Devido a essa complexidade em torno do projeto e pelas críticas da oposição no Congresso e de vários setores da sociedade civil, o Conselho Nacional de Direitos Humanos (CNDH) aprovou, durante a sua 21ª Reunião Extraordinária, no dia 11 de junho, uma recomendação destinada ao Senado para que seja suspensa a tramitação da nova Lei Geral do Licenciamento Ambiental. “A normatização ambiental foi produto de anos e anos de concertação política e social, com inúmeros debates com a sociedade civil, merecendo destaque o processo constituinte do qual derivou a constitucionalização dos eixos – cerne da proteção meio ambiental no país”. Por isso, conforme o CNDH, qualquer alteração legislativa deve ser precedida da escuta de povos e comunidades originárias, quilombolas e da sociedade civil.

Para a CESE a distribuição desigual da terra e da água é o elemento central que expressa as relações de poder no Brasil.
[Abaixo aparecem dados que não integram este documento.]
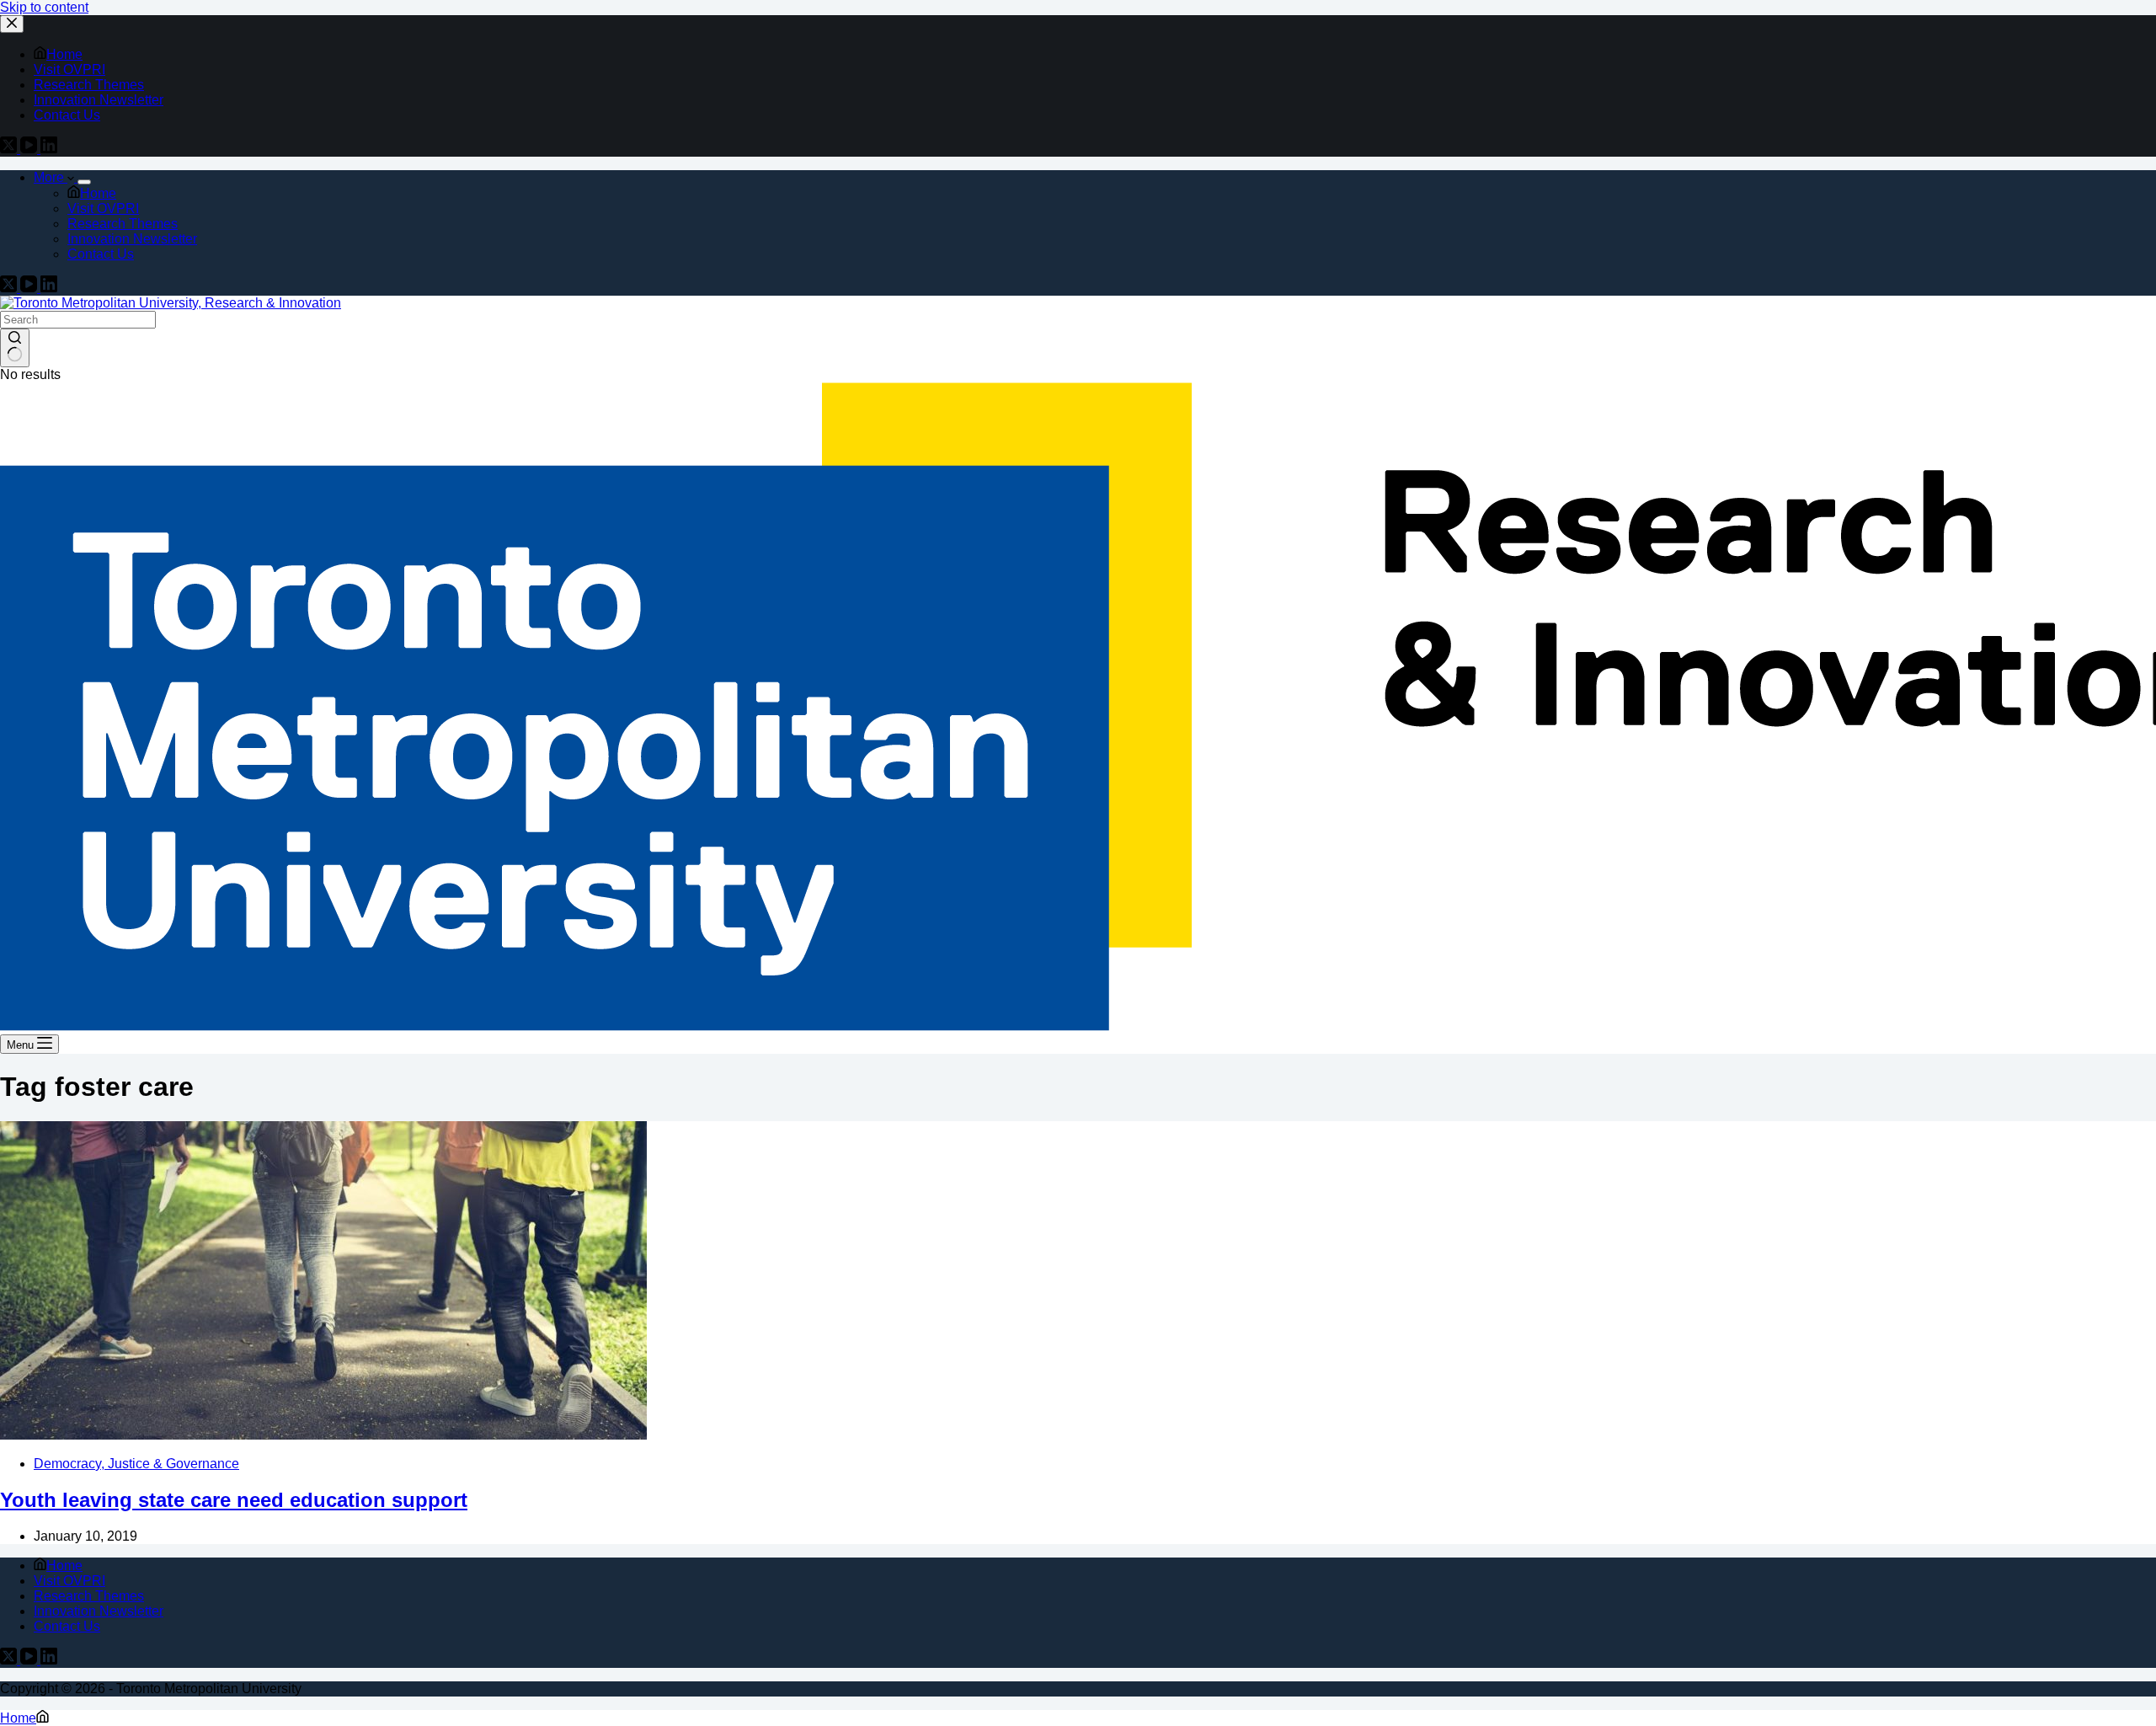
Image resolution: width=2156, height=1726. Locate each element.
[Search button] (14, 348)
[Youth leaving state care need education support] (323, 1435)
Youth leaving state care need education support (233, 1499)
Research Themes (122, 223)
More (50, 177)
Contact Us (100, 254)
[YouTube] (30, 288)
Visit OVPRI (103, 208)
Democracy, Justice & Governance (136, 1463)
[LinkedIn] (48, 288)
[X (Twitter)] (10, 288)
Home (98, 193)
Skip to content (44, 7)
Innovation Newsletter (132, 239)
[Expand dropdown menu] (84, 181)
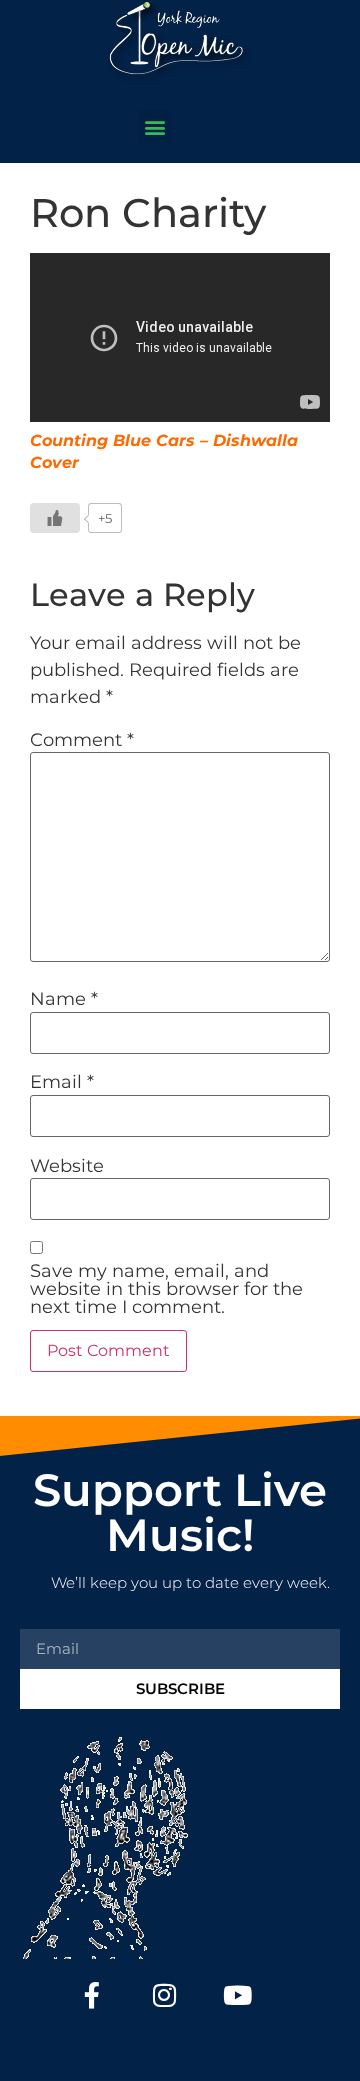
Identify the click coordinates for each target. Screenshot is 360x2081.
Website (67, 1166)
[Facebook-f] (92, 1995)
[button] (155, 126)
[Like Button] (55, 518)
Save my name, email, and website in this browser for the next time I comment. (166, 1289)
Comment (82, 740)
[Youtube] (237, 1995)
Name (64, 999)
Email (62, 1082)
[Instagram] (165, 1995)
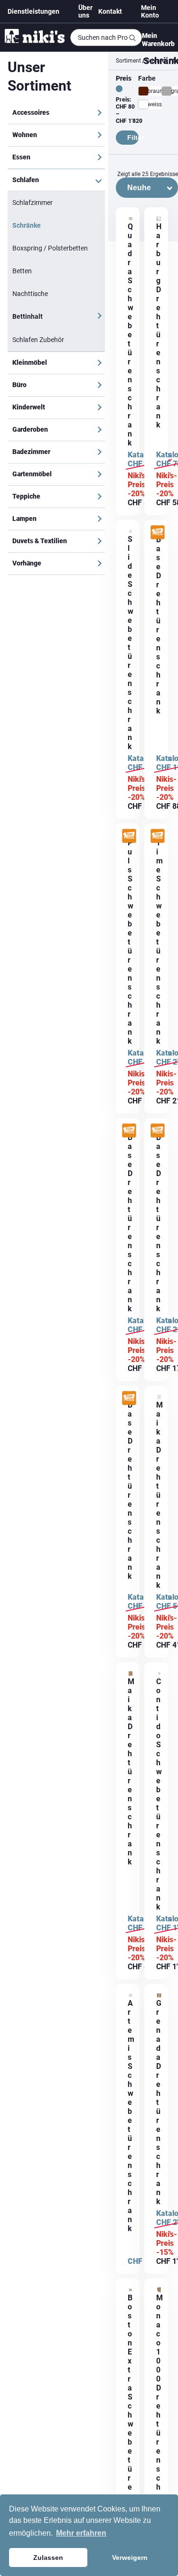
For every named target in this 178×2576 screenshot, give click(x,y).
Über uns (85, 11)
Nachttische (30, 293)
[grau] (166, 91)
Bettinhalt (27, 316)
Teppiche (26, 496)
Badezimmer (31, 451)
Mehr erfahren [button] (81, 2533)
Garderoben (30, 429)
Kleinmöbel (29, 362)
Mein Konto (150, 11)
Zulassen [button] (48, 2557)
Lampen (24, 518)
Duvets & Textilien (39, 541)
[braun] (143, 91)
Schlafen (25, 180)
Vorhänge (26, 563)
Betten (22, 271)
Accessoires (30, 112)
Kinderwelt (28, 407)
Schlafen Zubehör (38, 339)
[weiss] (143, 104)
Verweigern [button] (130, 2557)
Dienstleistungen (33, 11)
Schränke (26, 225)
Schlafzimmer (32, 202)
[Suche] (132, 38)
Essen (21, 157)
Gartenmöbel (32, 474)
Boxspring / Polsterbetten (50, 248)
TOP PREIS (153, 537)
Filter (133, 137)
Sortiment (128, 60)
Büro (19, 385)
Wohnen (24, 135)
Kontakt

Desde sua fundação, tem apoiado as lutas nesse campo, considerando toda a diversidade que ele comporta. Por isso, destaca como fundamentais em sua política de “Direito à Terra, à Água, e Território” o apoio à reforma agrária e à demarcação de territórios indígenas, quilombolas e de outras comunidades tradicionais, o acesso à terra urbana e regularização fundiária, a conservação da biodiversidade, entre outros pontos.

*Por Elvis Marques, com contribuição de Tarcilo Santana e informações da Agência Senado.